¿Dónde están las llaves?

Lea la opinión de Dennise Pérez

¿Dónde están las llaves?

No tiene que ver nada el hecho de ser mujer. No hay un gen que determine cuánto puede olvidarse alguien de algo o, al menos, eso pienso yo, que no tengo preparación profesional científica. Pero conozco macharranes —y sí, gente “normal”— que a la mera pregunta de “¿dónde estarán mis llaves?”, comentan: “Tenía que ser mujer”. Me pasó ayer.

No puedo bregar con carteras pequeñas porque, normalmente, cargo con demasiadas cosas, necesarias de hecho, como para ignorarlas. La cartera grande no se debe a ser mujer.  Se debe a ser persona  —sin que el género importe— que trabaja 16 horas diarias fuera, que tiene clientes variados y que no tiene la posibilidad de prescindir en un mismo día de una gala, o de un día de juegos, o de un festival en una playa. Es la misma razón por la que en mi guagua hay tacos regulares, tacos con escarcha, trajes largos, mahones, trajes de baño, rolos y chancletas.

Y eso es solo la mitad, porque el resto anda en mi cartera. Los maquillajes, perfumes, medicamentos —para ninguna afección, pero para cualquier eventualidad, la que usted piense—, libretas, periódicos, cuentas de banco, dinero (aunque sea en tarjetas). Y siempre, desde que me conozco, he tenido problema con mis llaves.  Las benditas llaves.
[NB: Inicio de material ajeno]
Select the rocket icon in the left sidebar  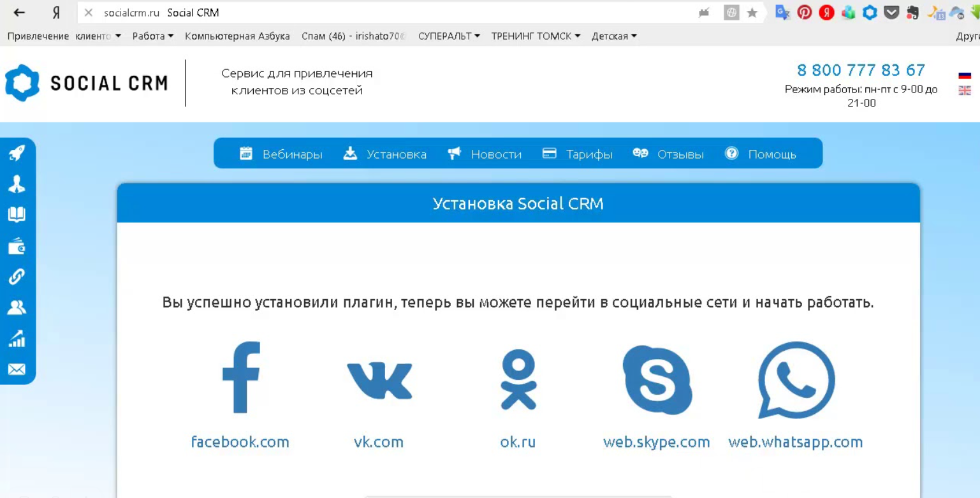(x=17, y=153)
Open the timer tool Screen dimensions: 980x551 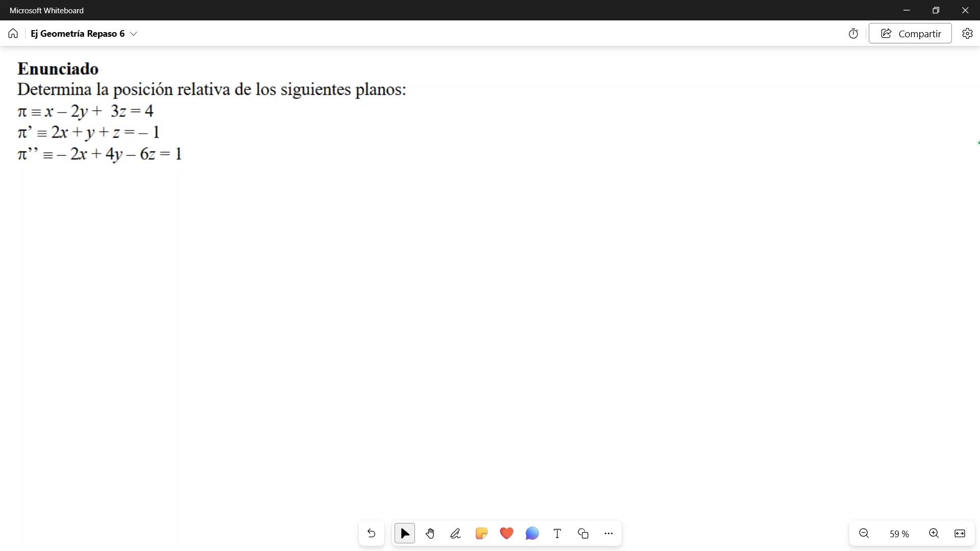(853, 34)
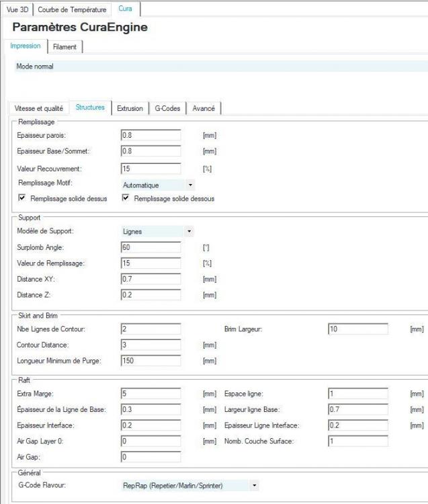Viewport: 428px width, 504px height.
Task: Toggle Remplissage solide dessus checkbox
Action: pos(22,198)
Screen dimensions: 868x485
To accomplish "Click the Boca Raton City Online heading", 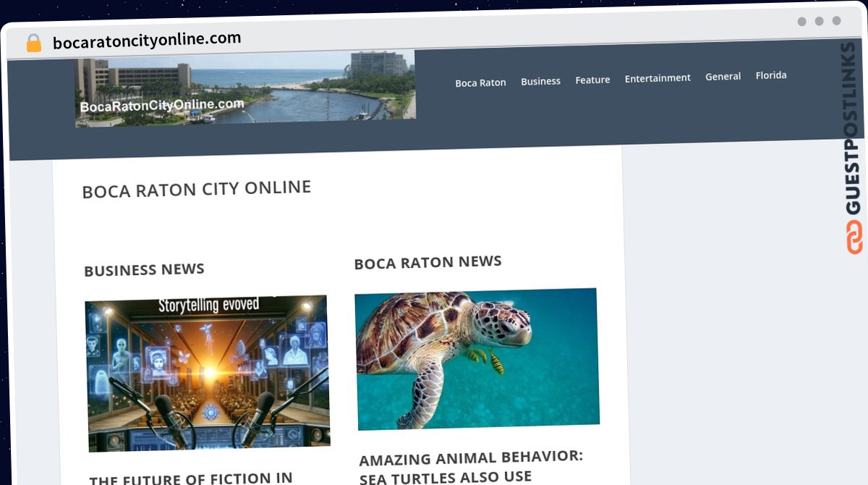I will point(196,190).
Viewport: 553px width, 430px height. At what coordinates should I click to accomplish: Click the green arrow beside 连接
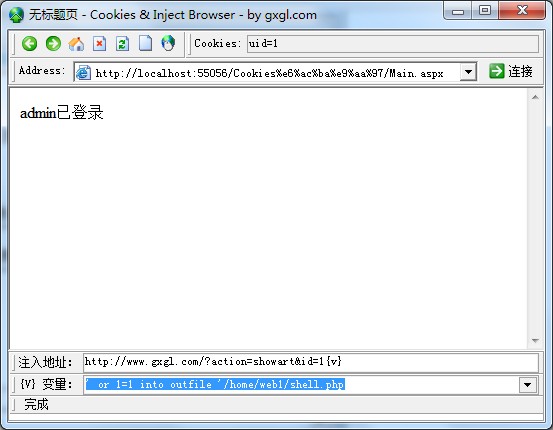coord(497,71)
El problema comenzó cuando me independicé a los 19 años; es decir, hace más de dos décadas.

Casi casi puedo decir que no tenía muy claro dónde estaba mi cabeza cuando ya tenía que descifrar dónde estaban mis llaves.
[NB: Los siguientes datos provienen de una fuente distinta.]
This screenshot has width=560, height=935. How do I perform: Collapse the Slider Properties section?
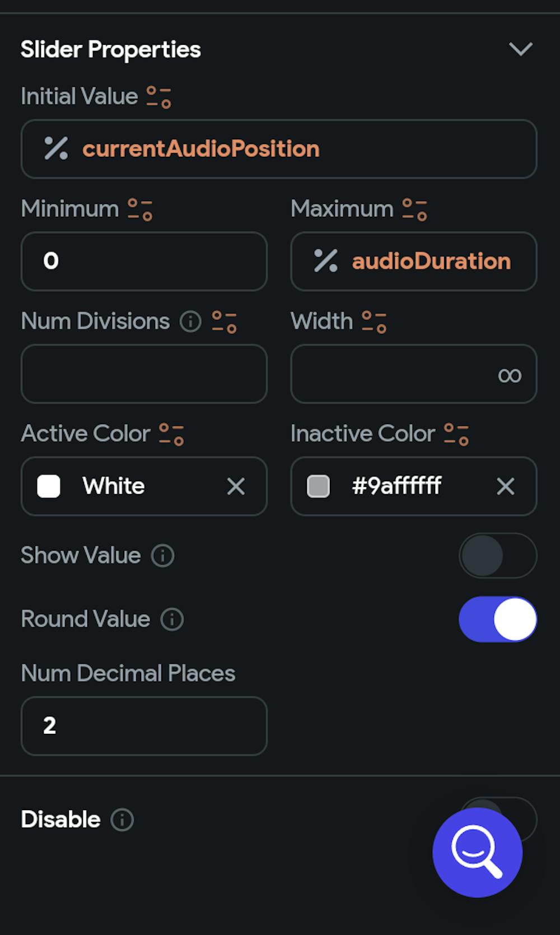521,49
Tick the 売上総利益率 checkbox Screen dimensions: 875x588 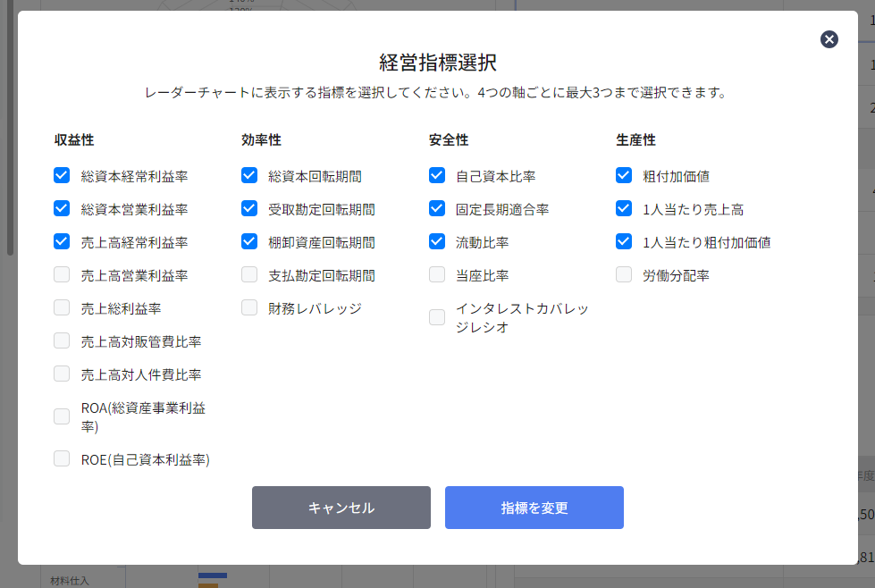tap(62, 308)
Por una cuestión de seguridad, desde una tierna edad, busco mis llaves cuando ya estoy clara de que voy de salida. Las buscaba entonces desde el salón de la universidad, porque no quería ir de camino al hospedaje en pleno Río Piedras, sin la seguridad de que podía entrar rápido al edificio donde vivía. Las buscaba desde donde estuviera tan pronto pude comprar mi primer carro, porque no quería ir desde ningún lado hasta mi Toyota para convertirme en blanco fácil de un delincuente. Y las tenía bien en mano antes de bajarme a mi apartamento una vez ya era propietaria. De hecho, siempre busco mis llaves cuando termino cualquier trabajo y voy de camino al estacionamiento. Le temo a las sorpresas en ambientes no controlados.
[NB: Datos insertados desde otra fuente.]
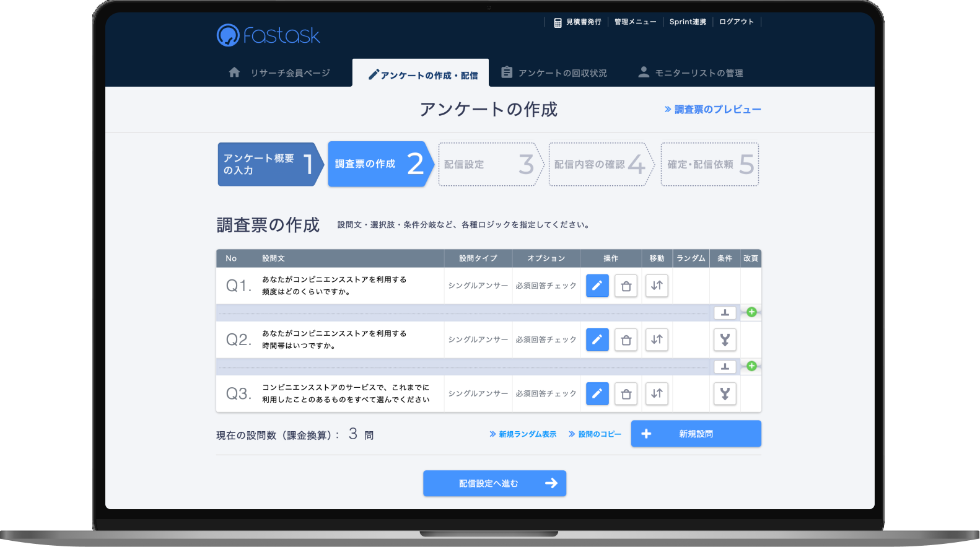
Task: Open the 調査票のプレビュー link
Action: click(x=712, y=110)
Entonces, ¿por qué nunca sé dónde están las llaves? Hace un tiempo descubrí que mi memoria corta falla un poco. Así que determiné que, al llegar a mi apartamento, era cuestión de tirar las llaves de inmediato al sofá de la derecha. Desde que hago eso, siempre encuentro las llaves. A menos que alguien me las saque de ahí sin estrategia y no me lo informe. Bueno, aún si me lo informan, debido a que al salirse de mi cotidianidad, me pierdo.

Así que en la cartera, ¿por qué siempre se me pierden las llaves? Según yo, por falta de tiempo, o por despiste —permanente—personal. Eso sí puede ser una enfermedad, porque no importa cuántas estrategias haya empleado —meaning comprar carteras con compartimientos delineados, comprar envases para colocar en las carteras, comprar alarmas electrónicas que identifiquen ubicación o anotar en el teléfono inteligente—, soy incapaz de saber dónde están las llaves, siempre.

Mis compañeros de trabajo, que suelen ser súper solidarios, se ríen siempre que me ven en plena odisea de tipo Cristóbal Colón, porque uno de los elevadores es súper lento. Si lo pierdes, mueres en espera del otro.

Mi hijo, que me acompaña como cualquier madre moderna en muchas encomiendas laborales, ha decidido que no perderá más tiempo buscando llaves. De modo que, al salir de casa, siempre me pregunta si tengo las llaves. Si nos bajamos del carro, me pide ser custodio de las llaves. Cuando nos vamos a montar, me asegura: “Todos tranquilos; tengo las llaves”. Lo hace casi automáticamente, cuando me bloquea el celular para que no reciba llamadas o mensajes de texto mientras manejo. (Todavía busco cuál es la endemoniada aplicación que me mantiene sin chocar, pero alejada del mundo…)

Lo bueno del caso es que siendo hijo de quien es, mi Manu está claro de que no es un asunto de ser mujer. Su padre tampoco sabe dónde están las llaves, nunca. De hecho, las hemos echado a la lavadora, literalmente,  y no se encuentran hasta que se pone los pantalones luego del laundry.

El problema no soy yo por ser mujer. La culpa es de las llaves. ¡Las benditas llaves!